> **What the task asks**
With pictures left out, output exactly the lines from the line holding "Task: Sort the table by Location" through the end of the data, both included.

Input data Block Start

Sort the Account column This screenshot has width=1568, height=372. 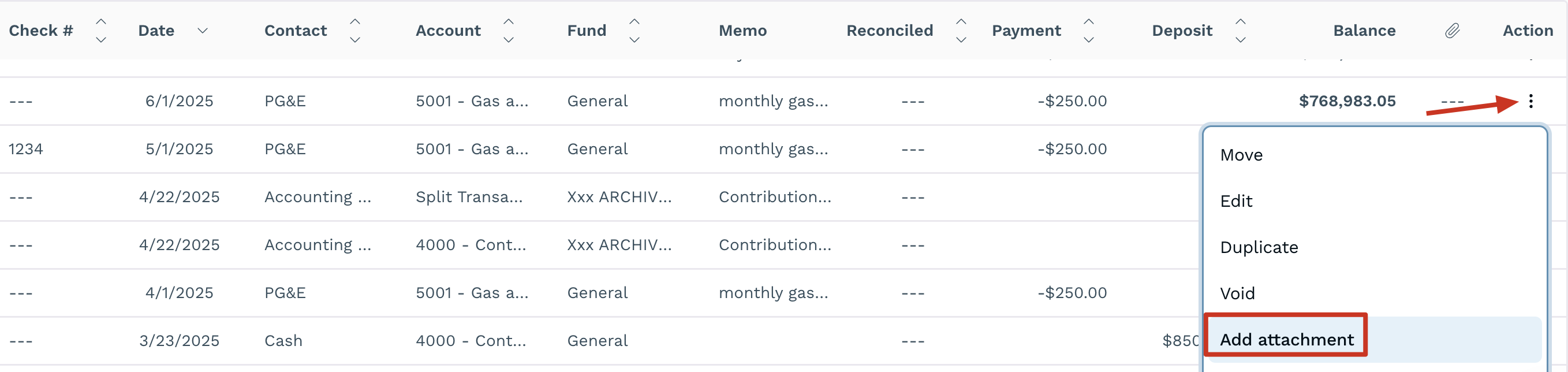(508, 31)
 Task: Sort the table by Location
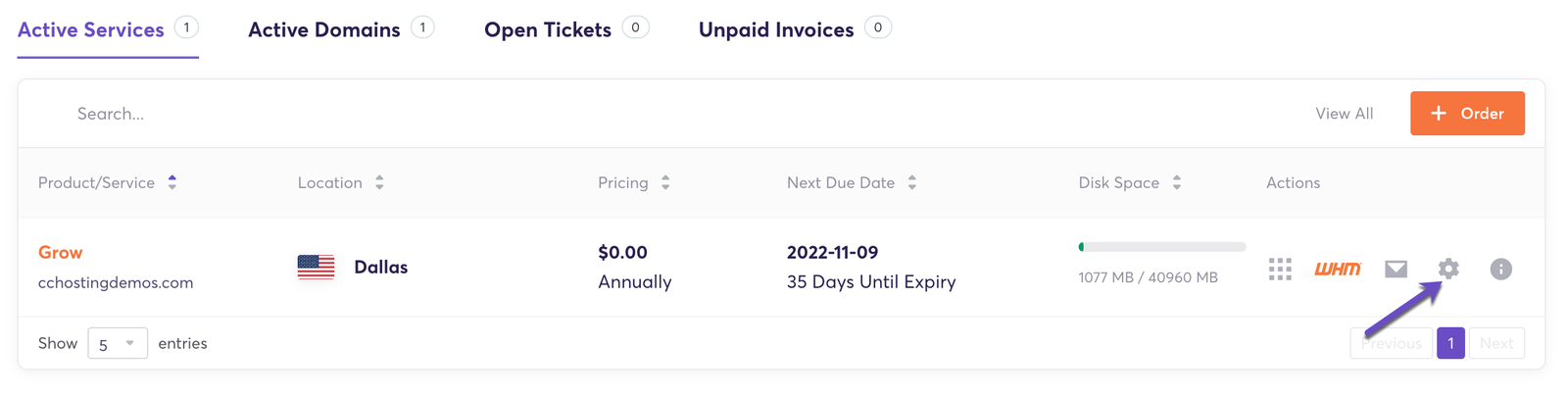click(340, 182)
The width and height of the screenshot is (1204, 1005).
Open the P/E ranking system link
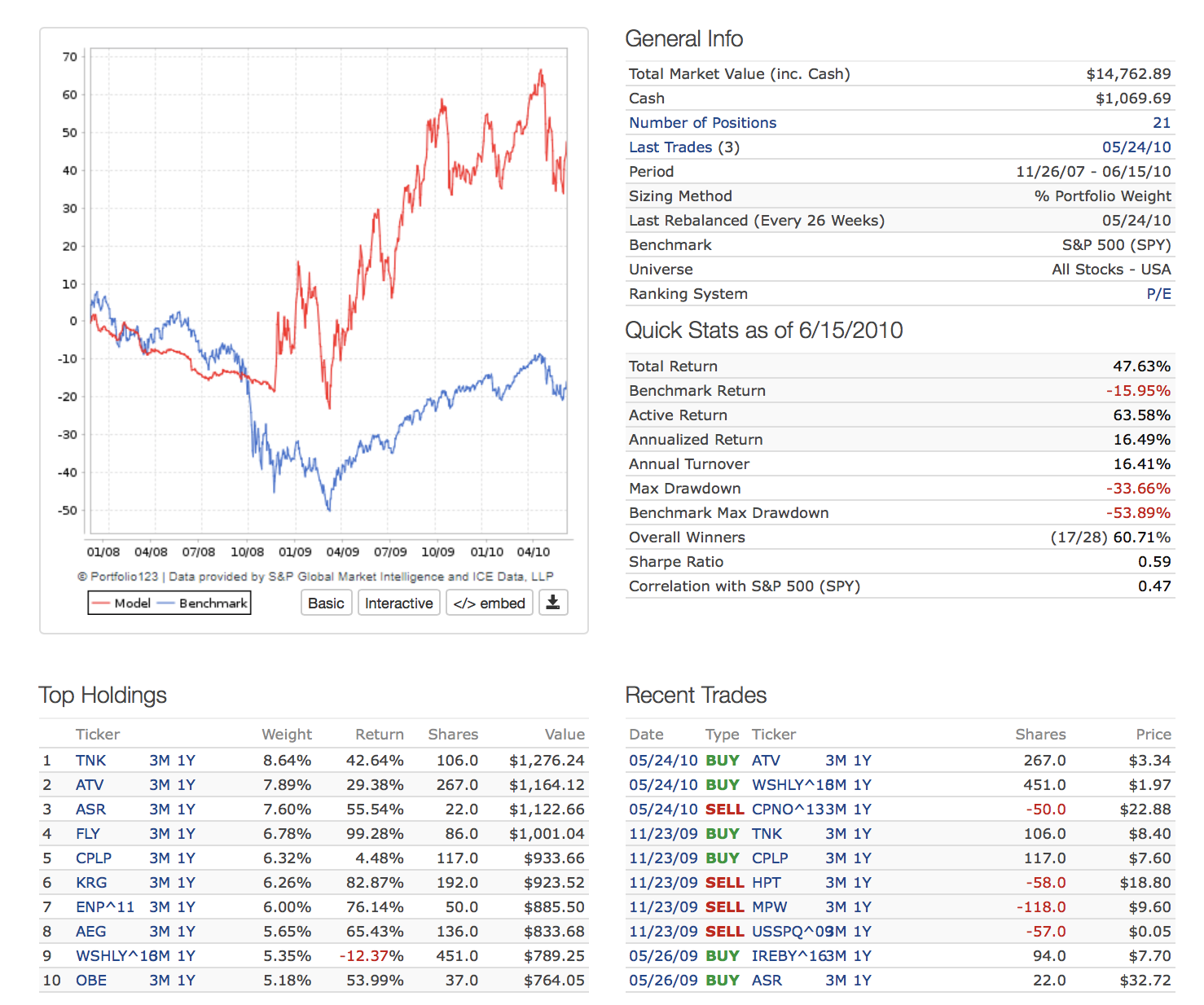point(1158,294)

Input data Block End

> **Reply**
 Task: Sort the table by Location
click(340, 182)
The width and height of the screenshot is (1204, 1005).
Open the P/E ranking system link
point(1158,294)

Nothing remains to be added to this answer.